This week: Talks stall in Halifax, El Sistema in Saskatoon, Syracuse's orchestral comeback, Spokane strike ends, opera sales, and a women prison orchestra in Alaska retunes lives. Here are stories we're following, in the news and on the web....
- Symphony Nova Scotia negotiations have been stalled since October, and last week's talks with a conciliator broke down, as CBC reports. Musicians plan to leaflet performances of Messiah and other Christmas concerts; their next meetings with management will likely occur in January.
- An El Sistema program in Saskatoon is reaching at-risk kids, and expanding the community impact of several Saskatoon Symphony musicians, CBC reports. SSO principal violist Jim Legge said, "I think it's really the most exciting thing I can think of in the classical world right now."

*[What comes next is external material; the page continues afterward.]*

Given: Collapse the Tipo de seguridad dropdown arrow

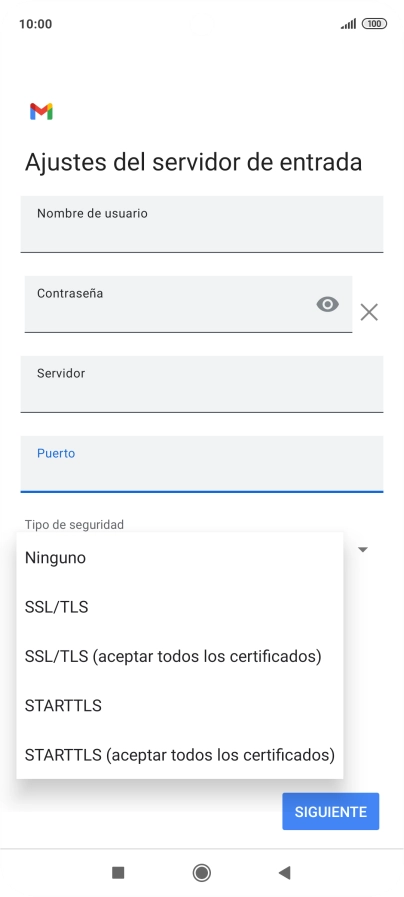Looking at the screenshot, I should pyautogui.click(x=362, y=550).
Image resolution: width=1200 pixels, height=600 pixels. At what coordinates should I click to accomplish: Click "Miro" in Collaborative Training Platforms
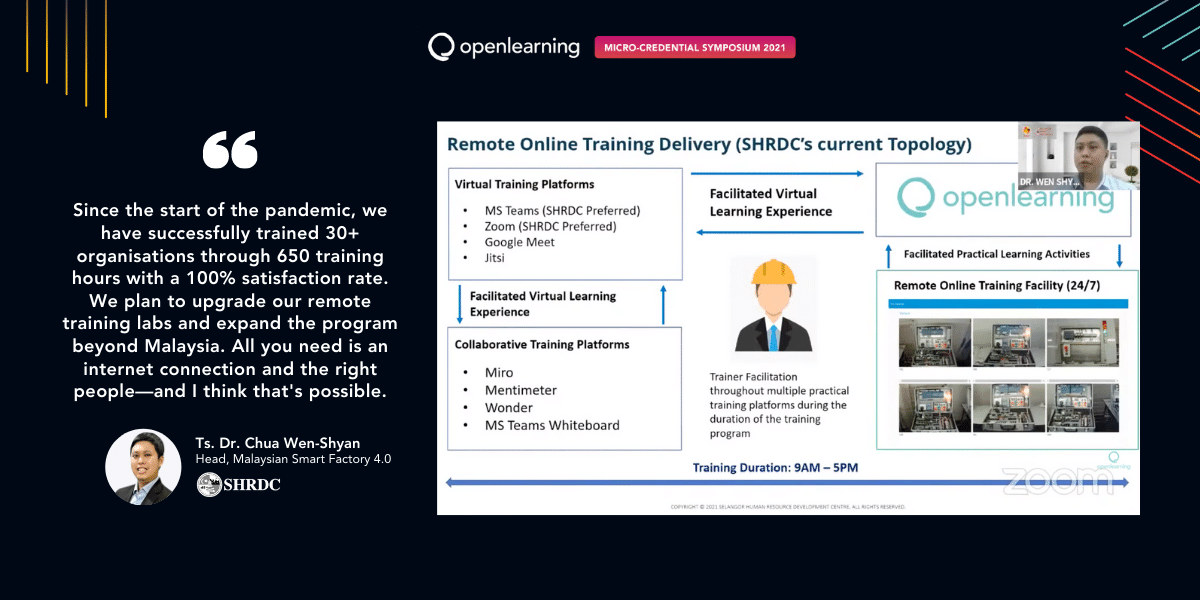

- The Syracuse New Times this week proclaims Symphony Strikes Back, as the city's resurgent symphony quickly takes shape. A holiday concert this Friday will include an announcement of the orchestra's new name (they'll retire Symphony Syracuse and Musical Associates of Central New York.)
- The Spokane Symphony's 4-week-long strike ended this week, the Spokesman-Review reports, just in time for the orchestra's Nutcracker performances. The two-year contract includes an 11% pay cut in the form of reduced guaranteed services.
- Management cancelled more St. Paul Chamber Orchestra concerts this week, the Minneapolis Star-Tribune reports. Performances through February 8 are now off, and no negotiations are scheduled.
- The Minnesota Orchestra management announced a record $6 million deficit for 2011-12, the Star-Tribune reports. The fiscal year ended August 31st, so the current season of cancelled concerts is not included. There have been no recent negotiations, but a federal mediator is now involved.
- ICSOM Chairman Bruce Ridge visited the musicians of the Utah Symphony and Utah Opera, the Salt Lake City Tribune reported. Ridge spoke about positive trends and statistics in the orchestral world, which often get drowned out by pessimistic reports and opinions.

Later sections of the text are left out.